Una vita nel mistero
La prima impressione che si prova dinanzi al lungometraggio d’esordio – realizzato con il patrocinio del comune di Manfredonia – di Stefano Simone, proveniente dall’affollatissimo universo dei corti indipendenti, è quella di trovarsi alle prese con la visione di uno dei cosiddetti lacrima-movie, i quali individuano uno dei loro massimi esempi ne "L’ultima neve di primavera", diretto nel 1973 da Raimondo Del Balzo.
Infatti, dopo l’apertura accompagnata dalla frase del teologo francese Blaise Pascal "Il cuore ha le sue ragioni che la ragione non conosce", è con Angelo Sormani che facciamo conoscenza, il quale, con le fattezze di Tonino Pesante, scopriamo presto essere afflitto dal pensiero del tumore maligno al seno che, a quanto pare, potrebbe portare presto alla morte la moglie Antonietta, interpretata da Dina Valente.
Ma, per la fortuna dello spettatore, la vicenda non impiega molto a prendere tutt’altra piega, tirando in ballo nella vita dei due protagonisti quelli che, se inizialmente non sembrano altro che fatti casuali, non tardano a rivelarsi fenomeni legati alla devozione verso Padre Pio.

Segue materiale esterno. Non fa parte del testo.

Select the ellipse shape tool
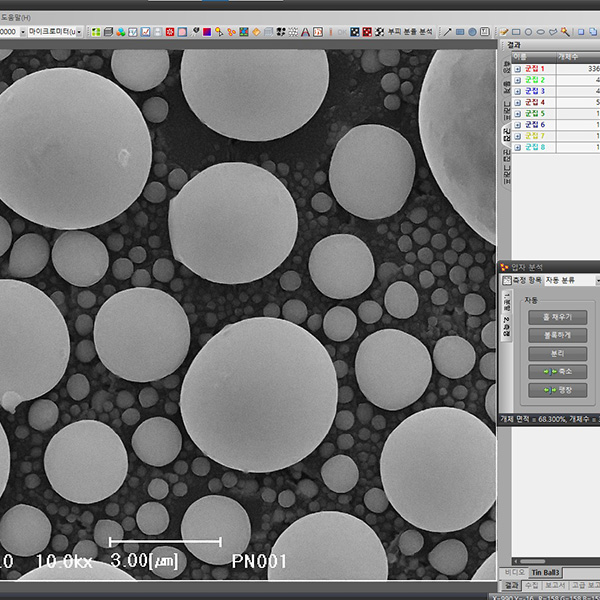 [540, 32]
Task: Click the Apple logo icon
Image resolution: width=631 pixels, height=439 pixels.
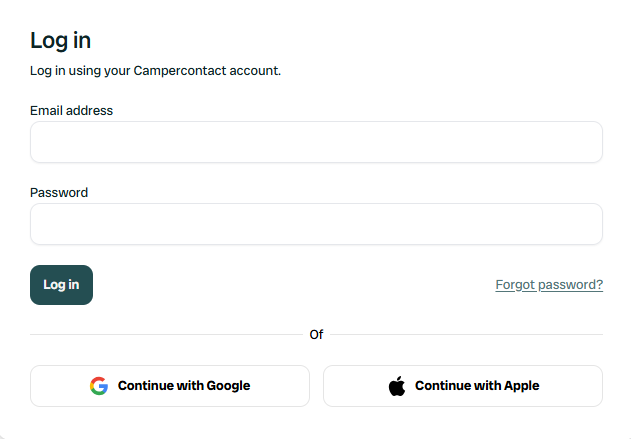Action: click(397, 386)
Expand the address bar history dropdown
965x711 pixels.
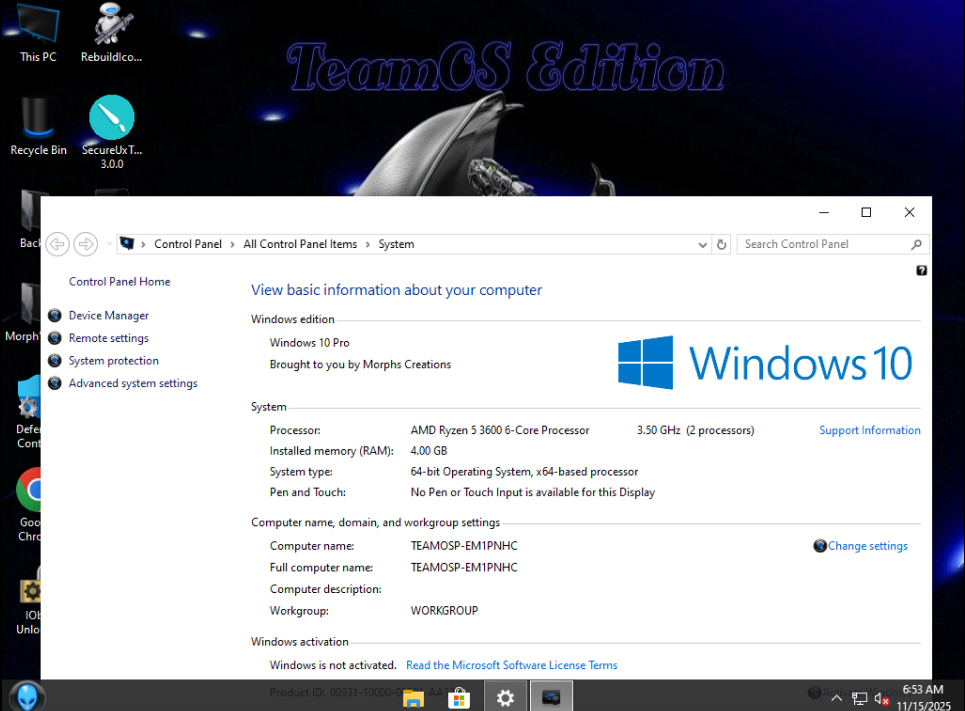pos(703,244)
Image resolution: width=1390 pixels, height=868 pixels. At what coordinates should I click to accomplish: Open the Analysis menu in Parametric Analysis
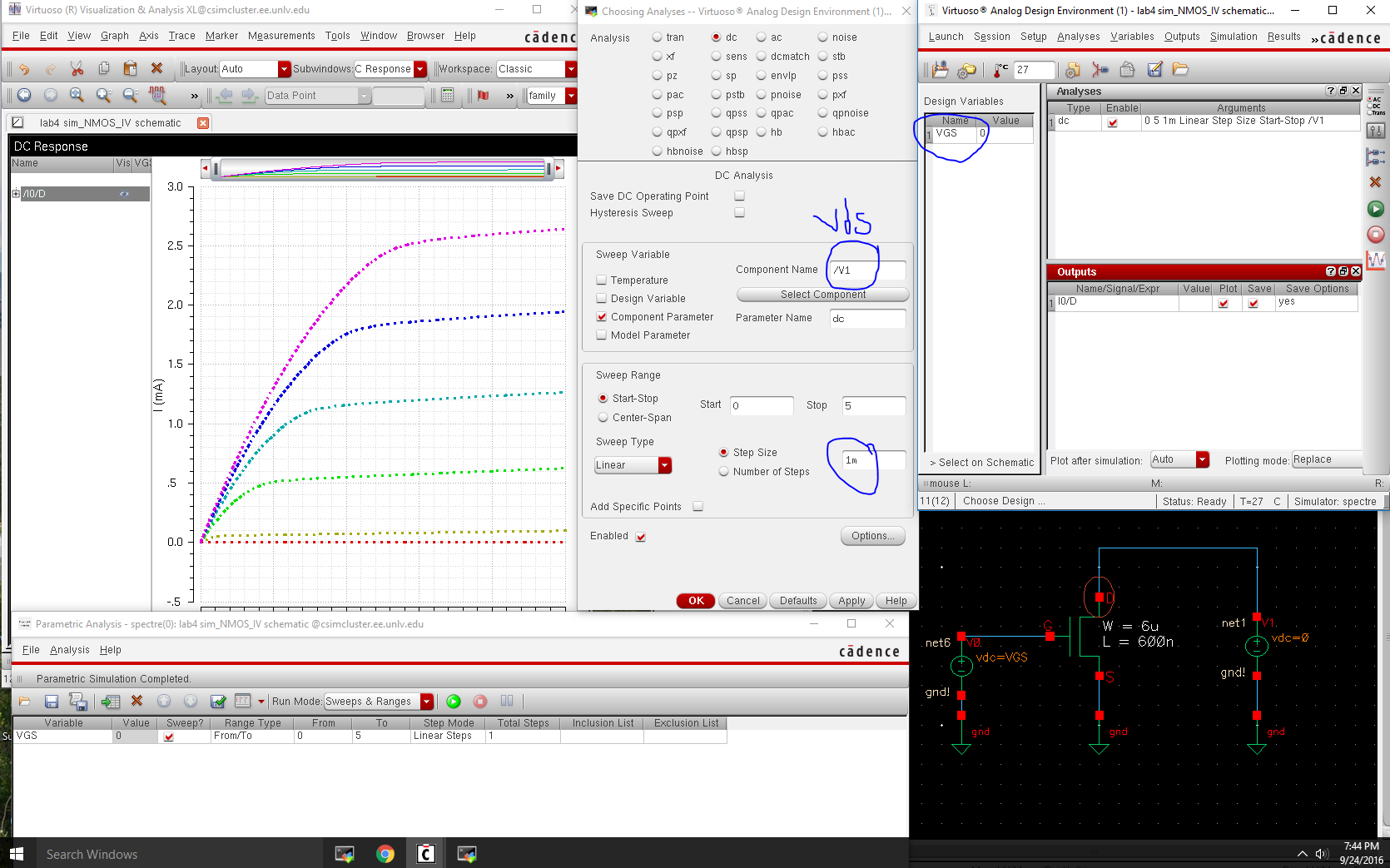[x=70, y=650]
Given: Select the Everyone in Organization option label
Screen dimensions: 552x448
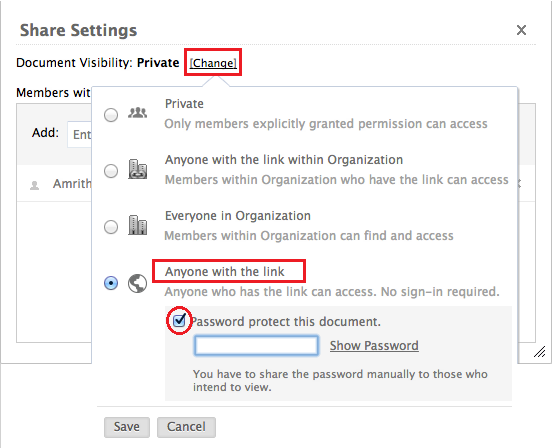Looking at the screenshot, I should tap(238, 216).
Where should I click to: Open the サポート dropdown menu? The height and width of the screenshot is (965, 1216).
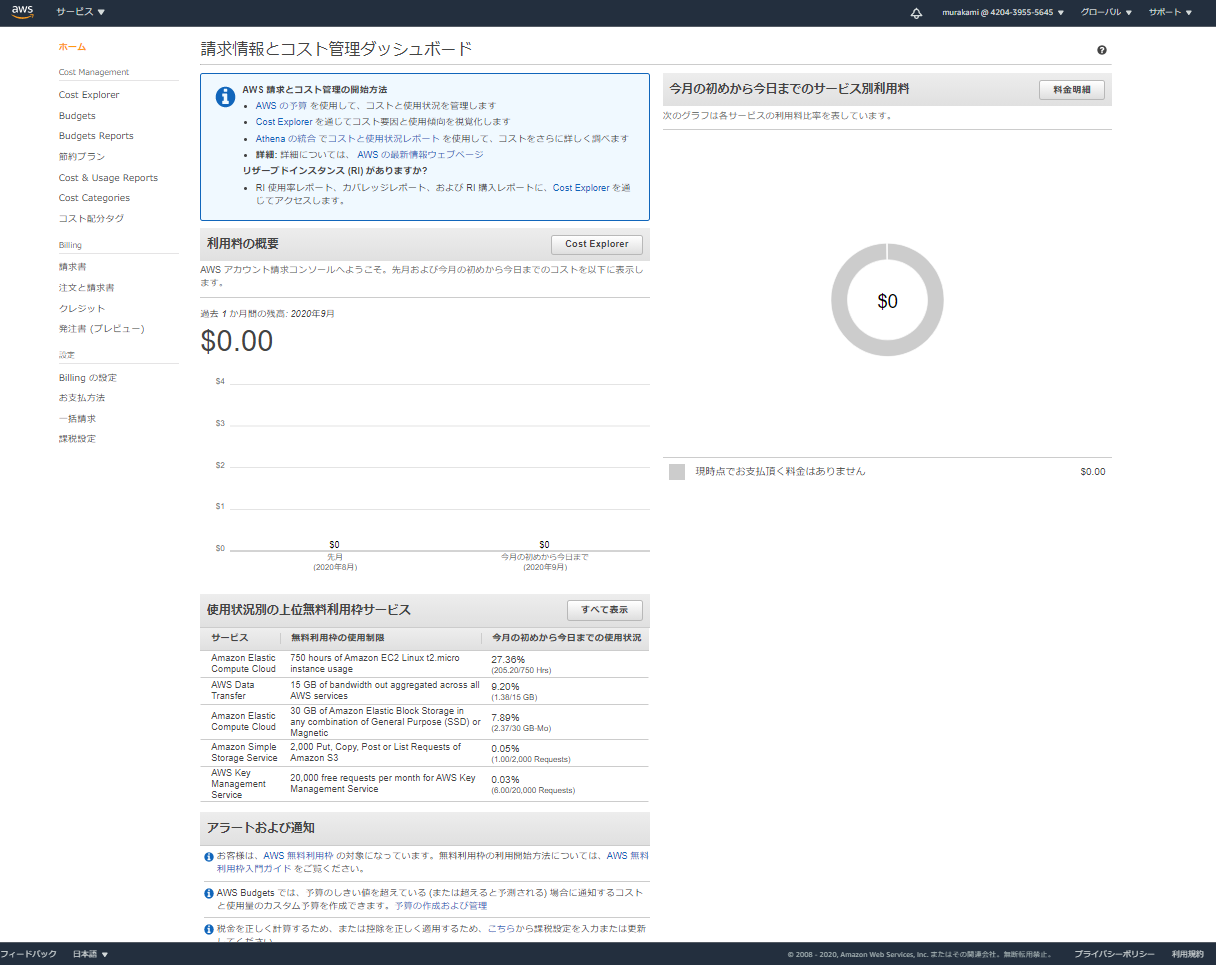(x=1170, y=12)
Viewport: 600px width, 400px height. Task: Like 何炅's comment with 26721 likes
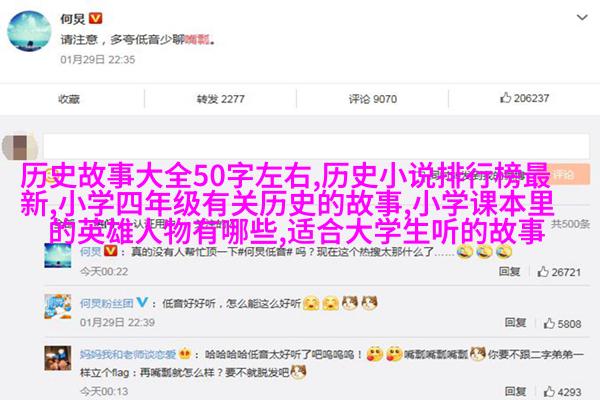click(559, 272)
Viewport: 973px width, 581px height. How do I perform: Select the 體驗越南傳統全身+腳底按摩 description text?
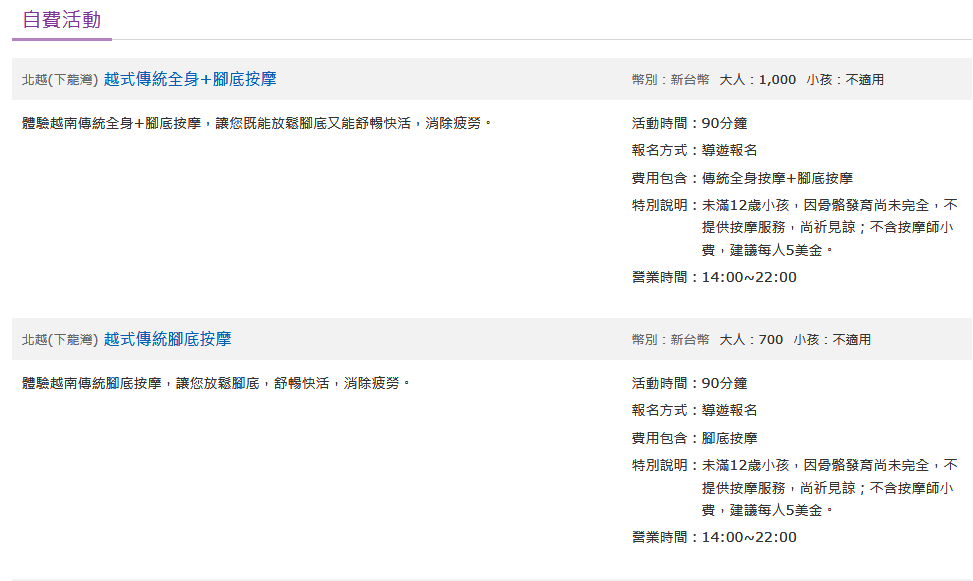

E, al di là della presenza di altri personaggi secondari, sono le non disprezzabili musiche proto-Vangelis di Luca Ariemma ad accompagnare i circa 86 minuti di visione che, pur sfoggiando qualche economico effetto visivo al fine di rendere al meglio i vari accenni da thriller ultraterreno, rientrano in maniera evidente nel filone delle opere biografiche (il film è ispirato a una storia vera) incentrate sul tema della fede.
Circa 86 minuti di visione i cui difetti possono essere al massimo ricondotti ad una recitazione non sempre convincente e alla qualità visiva del digitale che, come spesso avviene nel caso delle operazioni a basso budget, finisce per conferire all’insieme un look generale che lo rende non troppo distante da quello che caratterizza le soap tv.
Per il resto, complici il montaggio e la camera di ripresa sfruttati nella giusta maniera, l’esordio di Simone, nonostante i lenti ritmi di racconto, coinvolge e non annoia affatto, dimostrando di funzionare a dovere dal punto di vista narrativo. Come dovrebbero fare tutti i prodotti destinati al grande e piccolo schermo.

La frase: "Ho avuto paura, lo ammetto, all’inizio ho pensato si trattasse di qualcosa di diabolico".